» **Supplied material**
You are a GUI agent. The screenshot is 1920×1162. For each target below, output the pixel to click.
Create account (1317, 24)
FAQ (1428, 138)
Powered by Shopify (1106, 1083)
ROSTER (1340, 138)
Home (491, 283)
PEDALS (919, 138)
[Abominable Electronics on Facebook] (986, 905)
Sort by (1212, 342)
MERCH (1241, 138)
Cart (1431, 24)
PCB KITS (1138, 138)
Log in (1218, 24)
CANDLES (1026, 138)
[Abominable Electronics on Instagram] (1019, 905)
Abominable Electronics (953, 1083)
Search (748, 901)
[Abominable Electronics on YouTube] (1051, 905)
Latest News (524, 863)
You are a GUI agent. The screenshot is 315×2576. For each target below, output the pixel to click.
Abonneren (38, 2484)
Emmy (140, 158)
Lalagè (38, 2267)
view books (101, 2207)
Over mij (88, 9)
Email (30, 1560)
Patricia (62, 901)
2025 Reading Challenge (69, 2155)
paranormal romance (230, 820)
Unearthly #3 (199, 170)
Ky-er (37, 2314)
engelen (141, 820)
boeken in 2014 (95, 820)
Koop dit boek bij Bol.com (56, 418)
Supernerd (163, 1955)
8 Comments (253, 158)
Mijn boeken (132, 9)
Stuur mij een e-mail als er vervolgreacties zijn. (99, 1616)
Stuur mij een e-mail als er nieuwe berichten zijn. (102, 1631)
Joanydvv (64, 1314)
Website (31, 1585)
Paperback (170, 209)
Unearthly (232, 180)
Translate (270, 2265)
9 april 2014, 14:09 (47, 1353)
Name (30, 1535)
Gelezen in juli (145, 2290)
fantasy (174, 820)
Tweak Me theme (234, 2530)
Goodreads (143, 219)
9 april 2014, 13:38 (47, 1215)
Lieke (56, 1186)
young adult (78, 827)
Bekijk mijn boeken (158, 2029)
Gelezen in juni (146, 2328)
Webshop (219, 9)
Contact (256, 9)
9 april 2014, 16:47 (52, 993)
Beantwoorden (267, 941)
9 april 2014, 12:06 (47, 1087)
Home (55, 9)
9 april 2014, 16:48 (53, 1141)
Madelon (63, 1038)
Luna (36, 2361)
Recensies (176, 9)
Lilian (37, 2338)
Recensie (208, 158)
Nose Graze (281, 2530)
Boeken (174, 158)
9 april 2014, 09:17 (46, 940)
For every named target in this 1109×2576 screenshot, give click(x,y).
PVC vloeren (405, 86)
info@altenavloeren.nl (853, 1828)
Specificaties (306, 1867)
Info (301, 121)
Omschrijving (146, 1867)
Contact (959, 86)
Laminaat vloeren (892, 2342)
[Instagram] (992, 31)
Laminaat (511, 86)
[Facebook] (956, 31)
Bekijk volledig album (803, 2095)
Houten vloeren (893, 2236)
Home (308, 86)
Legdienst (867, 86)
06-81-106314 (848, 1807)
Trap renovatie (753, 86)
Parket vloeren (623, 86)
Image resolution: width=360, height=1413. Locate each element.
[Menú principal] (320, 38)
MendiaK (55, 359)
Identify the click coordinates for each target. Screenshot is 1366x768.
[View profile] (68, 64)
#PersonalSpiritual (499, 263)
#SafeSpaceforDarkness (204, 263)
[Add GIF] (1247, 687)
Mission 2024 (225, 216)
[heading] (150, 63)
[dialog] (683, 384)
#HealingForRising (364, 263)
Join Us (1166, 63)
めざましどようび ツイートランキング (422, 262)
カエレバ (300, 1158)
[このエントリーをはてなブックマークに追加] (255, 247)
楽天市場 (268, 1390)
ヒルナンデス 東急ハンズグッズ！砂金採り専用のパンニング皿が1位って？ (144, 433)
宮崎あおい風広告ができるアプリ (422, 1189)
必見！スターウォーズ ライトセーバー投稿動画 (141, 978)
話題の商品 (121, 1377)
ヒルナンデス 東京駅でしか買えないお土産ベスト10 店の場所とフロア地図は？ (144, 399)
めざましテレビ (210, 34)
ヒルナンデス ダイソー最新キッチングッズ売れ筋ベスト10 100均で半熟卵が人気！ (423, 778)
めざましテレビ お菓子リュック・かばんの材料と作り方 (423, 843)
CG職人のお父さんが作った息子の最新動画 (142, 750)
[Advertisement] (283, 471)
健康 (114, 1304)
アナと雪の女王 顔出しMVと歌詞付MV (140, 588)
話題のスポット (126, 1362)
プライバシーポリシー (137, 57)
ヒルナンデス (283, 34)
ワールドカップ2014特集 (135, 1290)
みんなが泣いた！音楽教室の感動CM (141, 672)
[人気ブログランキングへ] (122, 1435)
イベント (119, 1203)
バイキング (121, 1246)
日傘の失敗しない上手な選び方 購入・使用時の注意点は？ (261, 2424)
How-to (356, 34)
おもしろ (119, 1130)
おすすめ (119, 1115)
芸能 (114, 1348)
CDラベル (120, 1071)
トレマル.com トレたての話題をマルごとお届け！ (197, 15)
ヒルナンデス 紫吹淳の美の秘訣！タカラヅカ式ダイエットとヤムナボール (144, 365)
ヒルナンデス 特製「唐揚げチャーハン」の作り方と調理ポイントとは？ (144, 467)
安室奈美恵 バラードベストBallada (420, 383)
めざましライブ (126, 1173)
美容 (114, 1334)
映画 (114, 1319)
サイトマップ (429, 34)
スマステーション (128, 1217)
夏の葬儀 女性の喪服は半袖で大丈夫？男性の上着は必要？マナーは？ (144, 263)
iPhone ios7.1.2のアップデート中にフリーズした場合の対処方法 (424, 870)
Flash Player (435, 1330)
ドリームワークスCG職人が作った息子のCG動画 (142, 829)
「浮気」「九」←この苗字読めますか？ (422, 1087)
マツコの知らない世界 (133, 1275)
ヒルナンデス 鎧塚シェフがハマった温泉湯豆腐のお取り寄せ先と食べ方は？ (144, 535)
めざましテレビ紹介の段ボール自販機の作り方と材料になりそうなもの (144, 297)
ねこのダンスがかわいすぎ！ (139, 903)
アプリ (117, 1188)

» **What the task requires**
All that should be written out is the stretch of lines above between the one holding "[Abominable Electronics on Instagram]" and the one holding "Name (30, 1535)", inclusive, exactly as given.

» **Exercise solution**
[Abominable Electronics on Instagram] (1019, 905)
Abominable Electronics (953, 1083)
Search (748, 901)
[Abominable Electronics on YouTube] (1051, 905)
Latest News (524, 863)
You are a GUI agent. The screenshot is 315×2576. For each target below, output the pixel to click.
Abonneren (38, 2484)
Emmy (140, 158)
Lalagè (38, 2267)
view books (101, 2207)
Over mij (88, 9)
Email (30, 1560)
Patricia (62, 901)
2025 Reading Challenge (69, 2155)
paranormal romance (230, 820)
Unearthly #3 (199, 170)
Ky-er (37, 2314)
engelen (141, 820)
boeken in 2014 (95, 820)
Koop dit boek bij Bol.com (56, 418)
Supernerd (163, 1955)
8 Comments (253, 158)
Mijn boeken (132, 9)
Stuur mij een e-mail als er vervolgreacties zijn. (99, 1616)
Stuur mij een e-mail als er nieuwe berichten zijn. (102, 1631)
Joanydvv (64, 1314)
Website (31, 1585)
Paperback (170, 209)
Unearthly (232, 180)
Translate (270, 2265)
9 april 2014, 14:09 (47, 1353)
Name (30, 1535)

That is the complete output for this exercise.